The Ominous Comment

Predator Press

[LOBO]

Woe to thee, Brent.

For trapped here under the bed for 9 days now, I have not been idle ... I've been plotting and planning my revenge!

It was sheer good fortune that I found this single crayola, with which I've designed a mighty robot specifically to counter attack -and utterly decimate- your puny Ominous Comma Tambourine Army!

See how it squishes your tanks? Hm? Even your helicopters fall helplessly to the righteous fire of its mighty .1,000,000 caliber machine guns that shoot from its eyes!

While other bloggers might graciously accept your unconditional surrender, I am a very petty individual devoid of any class whatsoever: your long reign will be punctuated (clever, eh?) by the screams of you and your followers, and Predator Press shall rise to it's rightful place in the annals of destiny!

I really did like the Danger Couch! DVD though.

... Is there any chance I can get it autographed?


Comments

Brent Diggs said…
Hmmmmmmmmm....
Anonymous said…
To create a New Blog Order, Lobo has cleverly concealed his Comma Colon Complication to bait the Ominous Comma into the Blogging Battle for control the Humor Blog Empire! :))
Bee said…
I'm undecided as to which side I want to take.
On the one hand, Brent has stated men are better, faster, smarter and prettier than women.
On the second hand it's almsot 12 o'clock and on the third hand I don't endorse violence via robot.
What.

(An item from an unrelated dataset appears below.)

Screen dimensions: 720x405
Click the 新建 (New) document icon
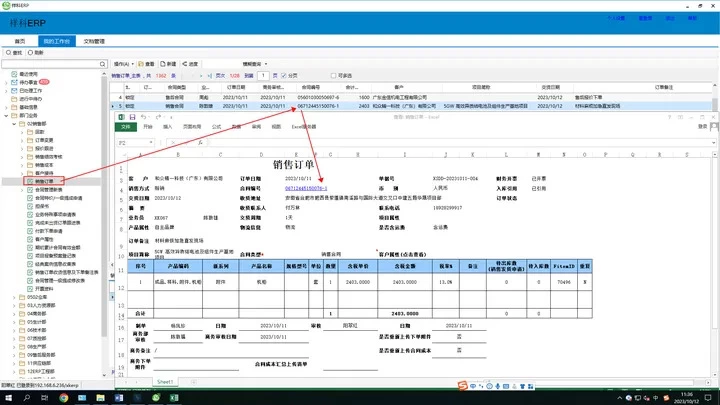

To. Do.
Simon Jester said…
Oh calamitous crayola conflagrations!
(Damn, she got me doing it too.)

I understand your righteous wrath gentlemen, but what about the innocents who could get hurt?

That why I suggest, completely altruistically, that until this epic battle is decided, you send all of your readerships over to me for safe keeping. Naturally, when the winner emerges from the dust of ruin (assuming one of you does of course,) I'll return any of your readers I haven't had the chance to re-brand.

I...I only want to help.
Brent Diggs said…
I was going to relent until I saw your latest outrage.

It's on like a lightswitch.

If you payed your power bill, that is.